▶ _課題の指示_:
**A)** Slack導入についてのインタビューで、フリーコメントのワードの上位に来るのはどんな言葉ですか?
**B)** Slack導入についてのインタビューから、「気づきが増えるというのは、確」から「は、わりと重要だと思うので。」まで(その語句も含めて)を一字一句そのまま抜き出してください。
**C)** Slack導入についてのインタビューを、最後の文の後から書き継いでください。

▶ _本文_:
あと、「会社から大事にされていると感じる」というES(従業員満足)も高くなるという分析結果も出ました。会社がどれくらいバックアップしてくれているか、従業員はこういうツールで評価しているんです。これも発見でした。

その他、「メールのやりとりが減った」「組織をまたいで横串しでコミュニケーションできる」「クライアントとのやりとりもよい影響を得られそう」などの評価がありますね。

大谷:けっこう細かく分析しているんですね。

川崎:はい。フリーコメントのワードを見ると、「速い」「オープン」「気づきが増える」といったところが上位に来ます。

気づきが増えるというのは、確かにそうです。ほかのチームで悩んでいることに、別のチームのメンバー横からすっと入ってくることがSlackだとできます。たとえば、リアルオフィスであれば、困りごとが会話で聞こえたら、「それ、オレ知ってるよ」と助け船だせるじゃないですか。でも、Slackの場合、場所が離れていても、時間がずれていても、この助け船が起こり、部署をまたいでいても起こりえるんです。こうしてノウハウが伝播され、気づきが増えるんです。

情報統制の単位で作られたワークスペースと共有チャンネルの役割

大谷:今の「気づきが増える」という点にも関係するのですが、オープンにやりとりできるSlackのパブリックチャンネルのスタンスについても教えてください。従業員や経営者に抵抗感はなかったのか? 日本の企業にとっては、わりと重要だと思うので。

川崎:パブリックチャンネルは、すごく微妙な問題です。というのも、当社にとって情報とはけっこう「秘すべきもの」という意識が高いからです。だから、メールは誤爆があり得ますが、Slackの場合、ワークグループという単位でやりとりが閉じるのでよりセキュアである説明しました。そうしないと、秘すべきモードが発動してしまうので。

その上で、オープンなチャンネルで会話ができて、途中から会話に参加してもらって、アドバイスがもらえるといういい体験をしてもらうことにしました。そうするとオープンである意味やメリットを理解してもらえるようになります。

大谷:Slackにすると、なんだか隣の部署の人が助けてくれたぞみたいな体験ですね。先日、取材したナビタイムジャパンさんの事例でも、社内のプロフェッショナルが発掘できるみたいな話が出てきました。

川崎:それは確実にありますね。特定の技術にとても詳しいとか、離れた場所で同じような分析をしている人などがあぶり出せるんです。ユーザートレンドの分析手法自体はけっこう共通のメソッドなのですが、これらが意外と共有されづらくて。各チームや部署で「秘伝のたれ」みたいなのがあるのですが、部署単位の「秘伝」を、会社単位での「秘伝」に拡げたい。そんなところをSlackで共有できるといいなと思いますね。

▶ _データ一覧_:
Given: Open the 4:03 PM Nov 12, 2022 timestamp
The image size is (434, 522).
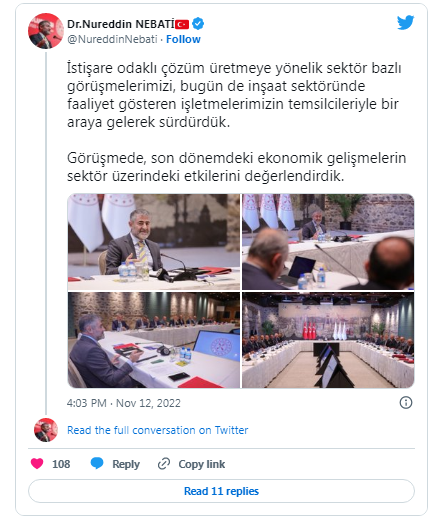Looking at the screenshot, I should point(124,403).
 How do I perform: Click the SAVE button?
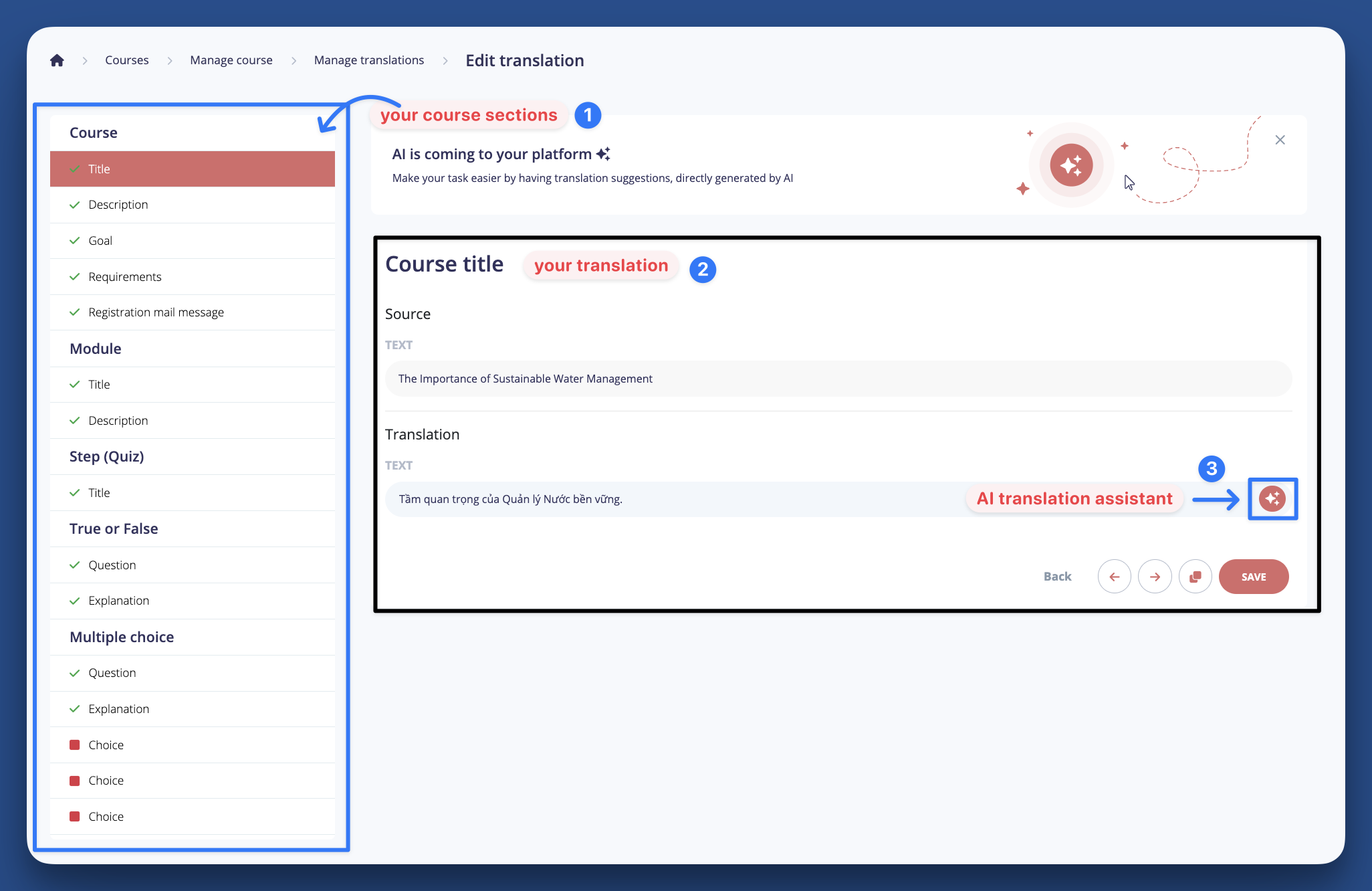[x=1253, y=577]
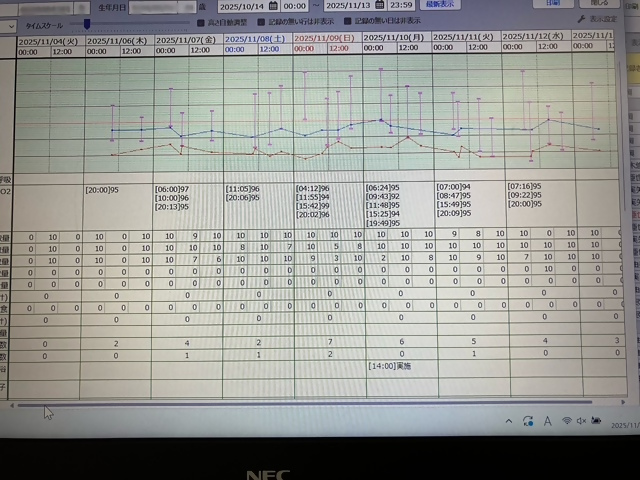Select the 2025/11/08(土) date column header

[x=256, y=38]
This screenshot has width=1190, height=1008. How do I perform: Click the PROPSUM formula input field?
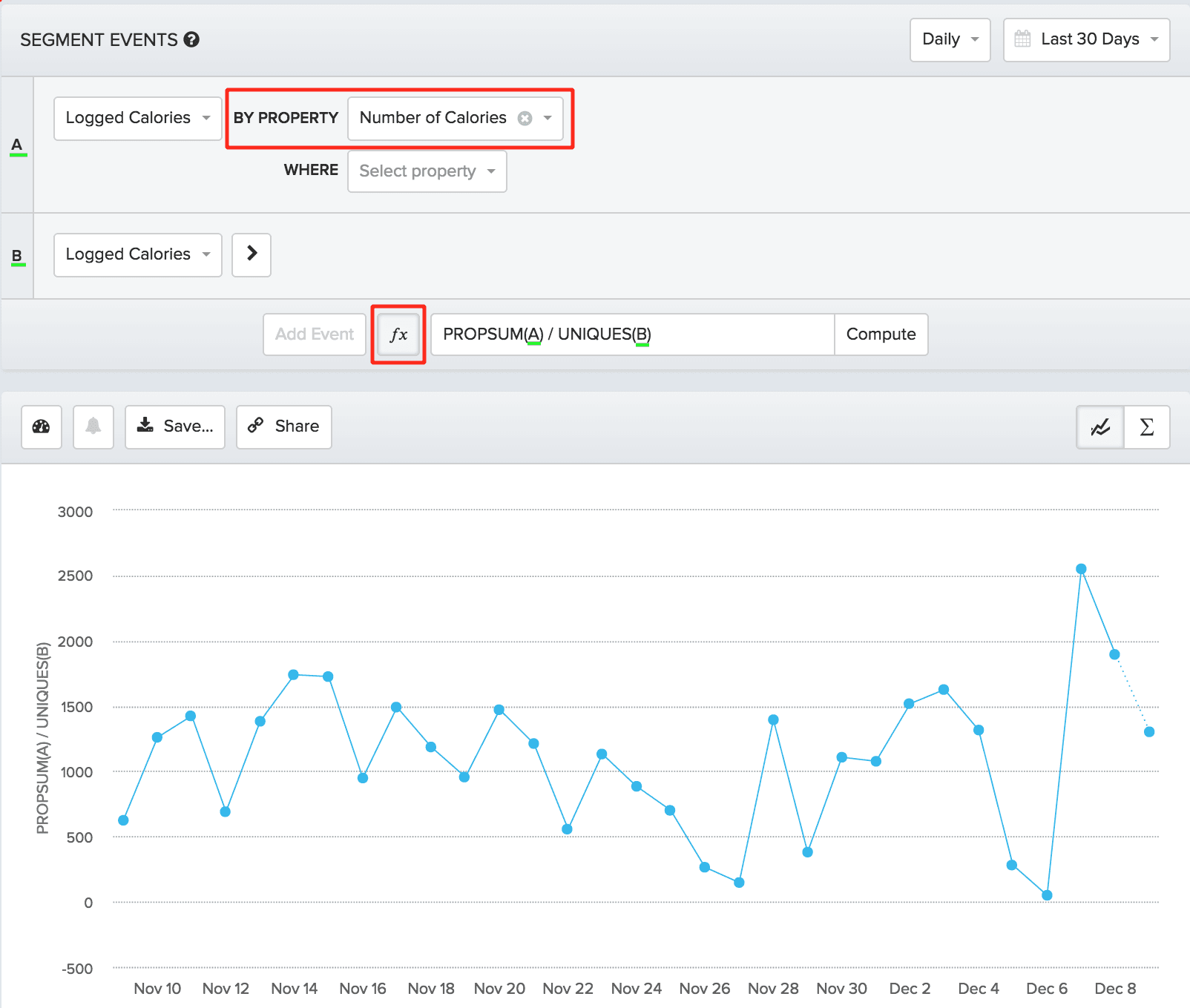pos(632,335)
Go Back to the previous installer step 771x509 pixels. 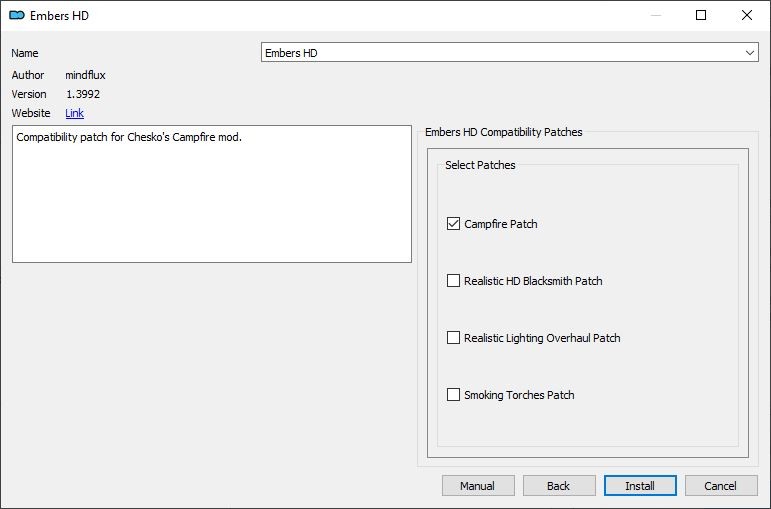559,486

▶ _課題の解答_:
**A)** 「速い」「オープン」「気づきが増える」です。

**B)**
気づきが増えるというのは、確かにそうです。ほかのチームで悩んでいることに、別のチームのメンバー横からすっと入ってくることがSlackだとできます。たとえば、リアルオフィスであれば、困りごとが会話で聞こえたら、「それ、オレ知ってるよ」と助け船だせるじゃないですか。でも、Slackの場合、場所が離れていても、時間がずれていても、この助け船が起こり、部署をまたいでいても起こりえるんです。こうしてノウハウが伝播され、気づきが増えるんです。

情報統制の単位で作られたワークスペースと共有チャンネルの役割

大谷:今の「気づきが増える」という点にも関係するのですが、オープンにやりとりできるSlackのパブリックチャンネルのスタンスについても教えてください。従業員や経営者に抵抗感はなかったのか? 日本の企業にとっては、わりと重要だと思うので。

**C)**
大谷:Slackの運用やルールについてもお聞きしたいと思います。これが取材していると、自由なところ、厳しいところなど、けっこうばらばらで興味深かったりします。

川崎:まず引き継ぎなどの工数をなるべく少なくするため、チャンネルの命名ルールは作っています。部署を表すdivやプロジェクトのprjt、ファンクションのfnなど、チャンネルの接頭辞は揃えています。

大谷:では、ユーザーはチャンネル名を見れば内容やルールもわかるんですね。

川崎:そうですね。重要なのは異なるワークスペースをまたぐ共有チャンネルですか。たとえば、クライアント企業ごとにワークスペースが分かれているけど、業界内の話のみディスカッションする場合などに使います。

たとえば、札幌は約4000席で、部署もかなり数が多い。でも、部署ごとに縦割りになってしまうと、エリアをまとめる情報網がなくなってしまいます。だから、横串で共有できる共有チャンネルを活用しています。

大谷:では、ワークスペースは部署単位なんですか?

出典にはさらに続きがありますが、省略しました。